**THE REQUEST**
From the history of Goddard & Gibbs below, extract verbatim the passage from "James Clark & Sons" to "Gibbs & Son.".

**SOURCE DOCUMENT**
[start]
The firm of Goddard & Gibbs were London-based English glassmakers and stained glass window manufacturers. The company was established by Walter Gibbs in 1868, although one firm which it subsequently acquired had been established earlier, in 1855. Goddard & Gibbs was formed by a merger in 1938; the company continued to trade until it was acquired by Hardman & Co. in 2006. Hardman itself ceased to trade in 2008.

History

James Clark & Sons
Established by a James Clark in 1855, the firm was still trading at Scoresby Street, Blackfriars in 1900. Soon after, it was acquired by Walter Gibbs & Son.

Walter Gibbs & Sons
The son of a glass stainer, John Gibbs, and his wife Elizabeth (née Booker), Walter Gibbs (1846–1889) established his firm in 1868. His wife Sarah Ann Colwell (1847–1895), and sons Walter Thomas (1870–1927), Arthur Augustus (1872–1938), and Horace Albert (1877–1917) also worked for and with him. In 1910 the firm was trading at 210 Union Street, Southwark.

Goddard's Glass Works
A trader by the name of Goddard established a shop in Woolwich in 1933.

Goddard & Gibbs

The firm known as Goddard & Gibbs was formed by the merger in 1938 of Walter Gibbs & Sons and Goddard's Glass Works. The merged firm kept its name despite subsequent takeovers by James Clark & Eaton Ltd and, in 1978, by Charles Clark. The firm and its predecessors all traded in Blackfriars, until it eventually operated from studios at 41-49 Kingsland Road in Dalston, London. Late in its history the firm moved to Marlborough House, Cooks Road, Stratford (subsequently demolished for Crossrail works at Pudding Mill Lane). In 2006 it was acquired by Hardman & Co., and ceased to have a separate identity. Hardman itself closed just two years later, and the Goddard & Gibbs archive appears to have been lost at that point.
[end]
**PROVIDED MATERIAL**
[start]
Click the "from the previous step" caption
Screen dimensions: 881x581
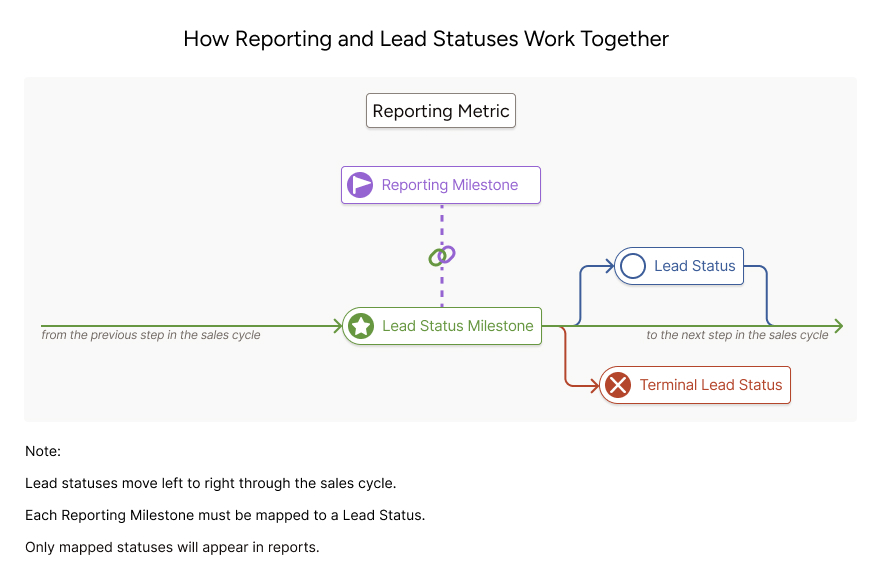(x=151, y=336)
[end]
**RESULT**
James Clark & Sons
Established by a James Clark in 1855, the firm was still trading at Scoresby Street, Blackfriars in 1900. Soon after, it was acquired by Walter Gibbs & Son.